We evaluated a set of four siblings who presented with severe progressive congenital scoliosis, accompanied by short stature, delayed ossification and hypoplasia of the vertebral pedicles, minor vertebral defects, and decreased number of ribs. Congenital scoliosis (estimated incidence: 1 in 2000)1 may result from an isolated malformation (~50%), such as, for example, hemivertebrae, or as part of a more complex disorder including several of the skeletal dysplasias.2, 3 The spondylocostal or spondylothoracic dysostoses were considered unlikely given the relative paucity of segmentation defects. Another entity on the differential diagnosis was diaphanospondylodysostosis (DSD), an extremely rare autosomal recessive skeletal dysplasia with fewer than 20 affected individuals described. Disturbed ossification and morphogenesis of the axial skeleton, multicystic kidneys with nephroblastomatosis, and occasional cleft palate and/or mild craniofacial features comprise the phenotypic effects of this syndrome.4 The causative gene, BMPER (bone morphogenetic protein (BMP)-binding endothelial regulator), regulates BMP signaling, and thereby influences angiogenesis, adipogenesis and osteoblast differentiation among other developmental processes.5, 6, 7 Initially, DSD was also considered unlikely because of the lack of nephroblastomatosis and lethal thoracic hypoplasia in these siblings. Thus, a novel autosomal recessive skeletal dysplasia was hypothesized and the underlying causative gene was sought through a combined linkage and exome sequencing approach.

Patients and Methods

Clinical phenotyping

Written, informed consent for this study was obtained per an institutional review board approved protocol (H09-00230). The first child, a female, was stillborn at term as a result of a probable umbilical cord accident. In addition to findings in keeping with asphyxiation, an autopsy demonstrated bilateral cleft palate, micrognathia, absent twelfth ribs bilaterally, coronal clefts in multiple vertebra and under-ossified, hypoplastic pedicles in the thoracic region (Figure 1a). Histopathology of a vertebra and rib was normal (Supplementary Figure 1). A male sibling was born with thoracolumbar (T7 to L4) scoliosis, lack of thoracic pedicle ossification, 10 ribs on the right side and 11 on the left and an L2 hemivertebra. The third sibling, a male, had mid-thoracic (T4–T8) dextroscoliosis, 11 ribs on the right, a single rib fusion, several fused pseudoarticulation abnormalities and absent vertebral pedicle ossification in the thoracic spine (Figure 1). By age 4 years, ossification of the lower thoracic pedicles could be observed. During the pregnancy with the fourth sibling, a second trimester ultrasound showed scoliosis. Shortly after birth he was found to have 10 rib pairs, mid-thoracic kyphoscoliosis and delayed ossification of the mid-thoracic and lower lumbar pedicles, which were also hypoplastic.
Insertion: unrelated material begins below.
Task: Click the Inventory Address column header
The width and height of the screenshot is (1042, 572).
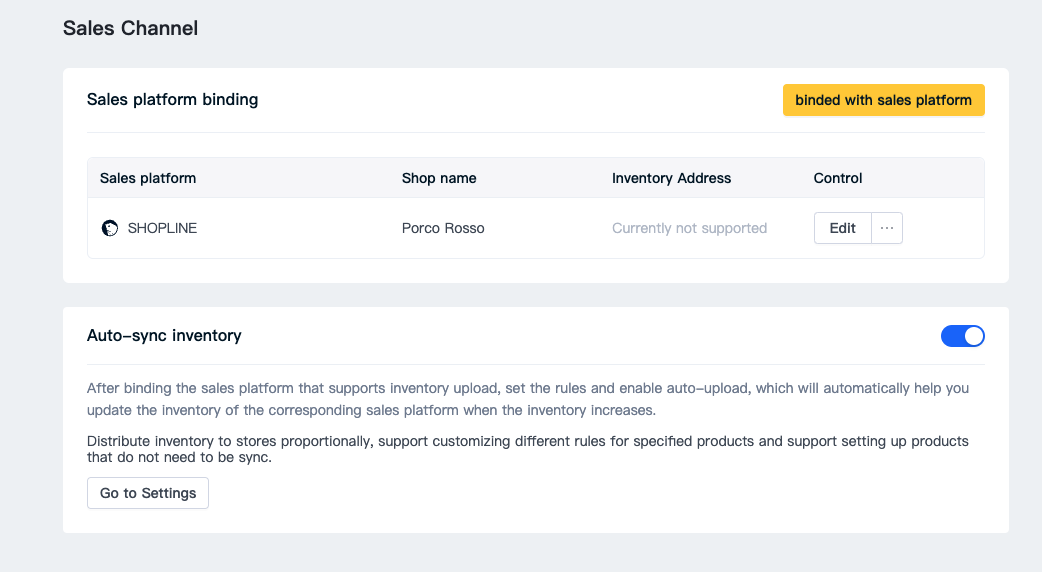Action: tap(671, 178)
All three boys have undergone vertical expandable prosthetic titanium rib placement with successful stabilization of their scoliosis. Their weight and height parameters have tracked at less than the first percentile (sib 2: −4.7 s.d., sib 3: −3.8 s.d., sib 4: −5.0 s.d.); armspan is also below the first percentile (sib 2: −3.9 s.d., sib 3: −3.4 s.d., sib 4: −4.0 s.d.) indicating impairment of linear growth irrespective of the spinal deformity. Growth hormone levels in the living siblings were in the normal range. None of the siblings have had tracheomalacia nor any other issues with their upper or lower airways. They all have required tympanostomy tubes for middle ear fluid accumulation. Sibling 2 has celiac disease with a positive elevation of tissue transglutaminase. Cognitive development has been normal with above-average academic performances. There are no other siblings in the family.

Figure 1
figure 1

(a) Chest radiograph of Sibling 1 demonstrating lack of ossification of the pedicles (arrowhead), particularly in the upper thoracic spine. The twelfth rib pair is missing. (b) A radiograph of Sibling 2’s pelvis demonstrates decreased ossification of the sacrum, posterior fusion defects and large ossification defects of the ischia (arrowhead). (c,d) show the progression of rotatory scoliosis between birth (c) and 2 years of age (d) in Sibling 3. A three-dimensional computed tomography (CT) display of the thoracic spine of Sibling 3 (e) at 12 months demonstrates rotation of the spine as well as absent ossification of the pedicles (arrowhead). A full color version of this figure is available at the Journal of Human Genetics journal online.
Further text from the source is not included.